Task instructions: Give an exact transcription limited to the lines from the one with "722442608 (189, 21)" through the end of the entries, including both; no pictures belong in it.

Provided records:
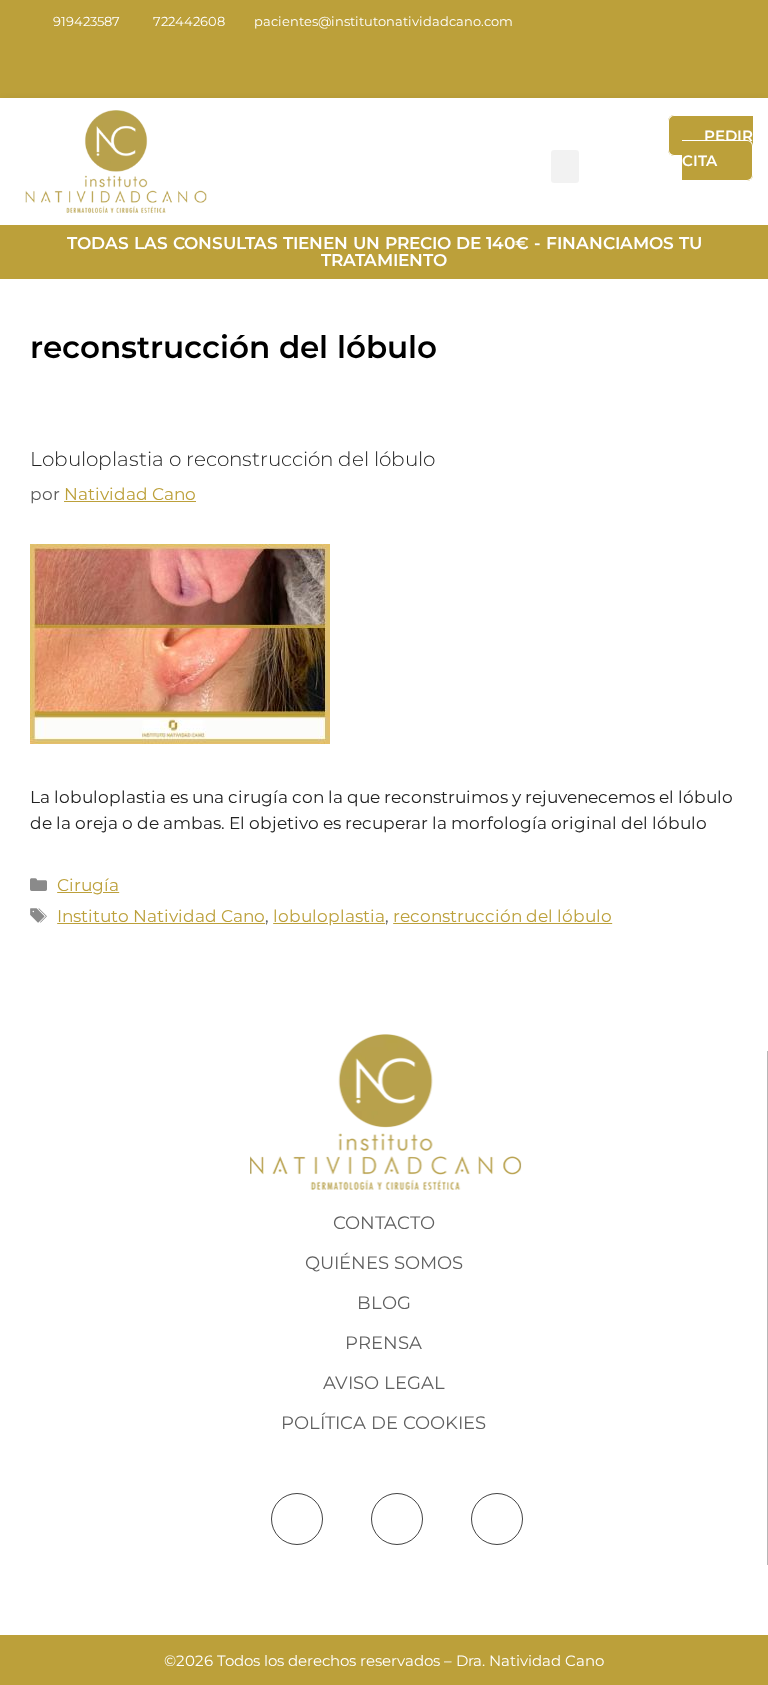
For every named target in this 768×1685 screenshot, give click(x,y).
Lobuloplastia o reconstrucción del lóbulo (232, 459)
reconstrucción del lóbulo (502, 916)
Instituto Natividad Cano (161, 916)
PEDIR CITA (717, 148)
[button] (565, 166)
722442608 (189, 21)
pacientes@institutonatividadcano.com (383, 21)
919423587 (86, 21)
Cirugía (88, 885)
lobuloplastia (329, 916)
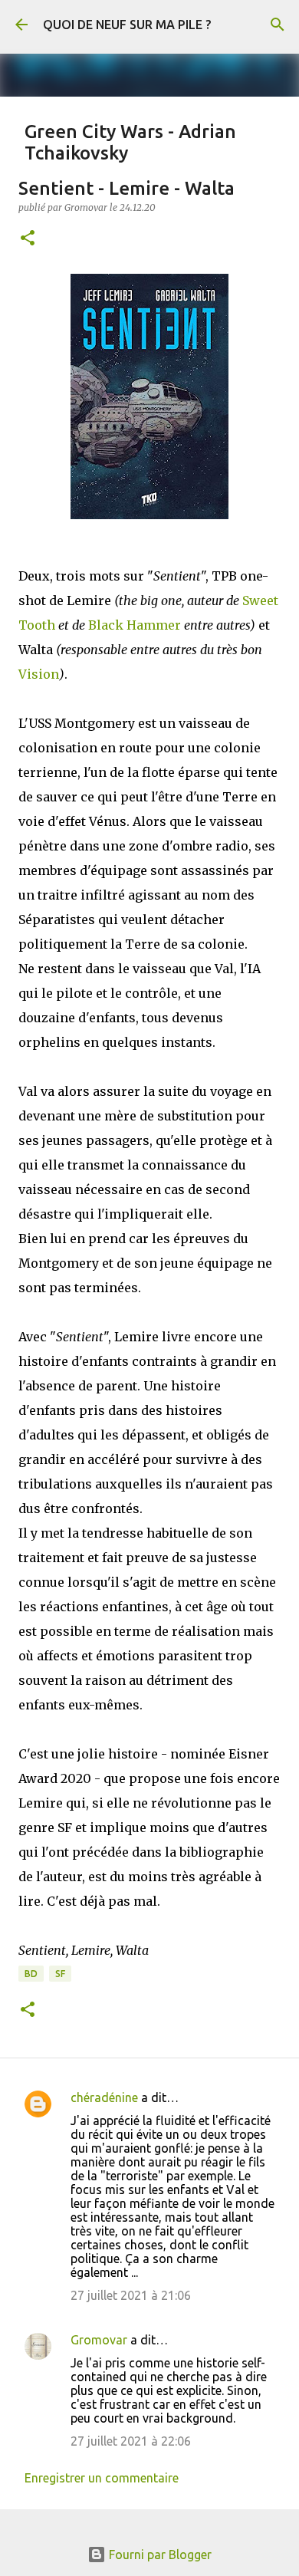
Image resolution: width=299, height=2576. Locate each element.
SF (60, 1974)
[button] (27, 239)
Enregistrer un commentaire (102, 2478)
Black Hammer (134, 625)
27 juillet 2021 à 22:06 (131, 2441)
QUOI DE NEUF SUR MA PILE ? (127, 24)
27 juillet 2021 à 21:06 (131, 2295)
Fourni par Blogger (159, 2554)
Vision (38, 674)
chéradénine (104, 2097)
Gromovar (99, 2340)
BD (31, 1974)
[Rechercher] (277, 24)
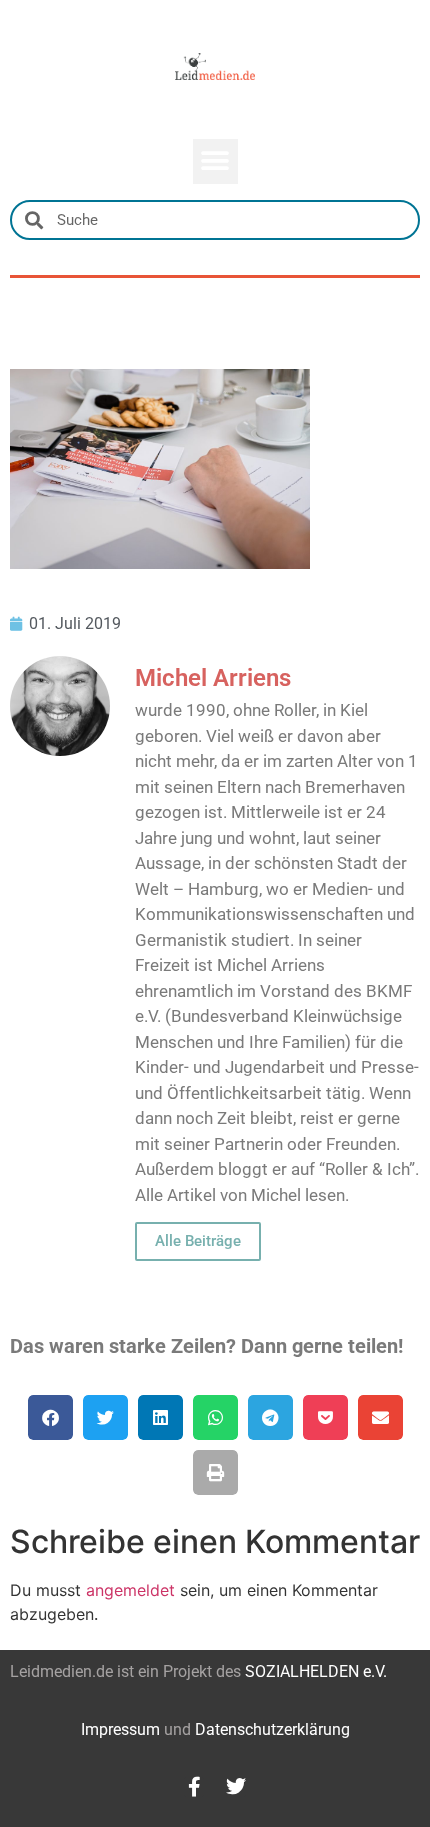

Response area:
722442608 (189, 21)
pacientes@institutonatividadcano.com (383, 21)
919423587 (86, 21)
Cirugía (88, 885)
lobuloplastia (329, 916)
Image resolution: width=299, height=2576. Locate each element.
SF (60, 1974)
[button] (27, 239)
Enregistrer un commentaire (102, 2478)
Black Hammer (134, 625)
27 juillet 2021 à 22:06 (131, 2441)
QUOI DE NEUF SUR MA PILE ? (127, 24)
27 juillet 2021 à 21:06 (131, 2295)
Fourni par Blogger (159, 2554)
Vision (38, 674)
chéradénine (104, 2097)
Gromovar (99, 2340)
BD (31, 1974)
[Rechercher] (277, 24)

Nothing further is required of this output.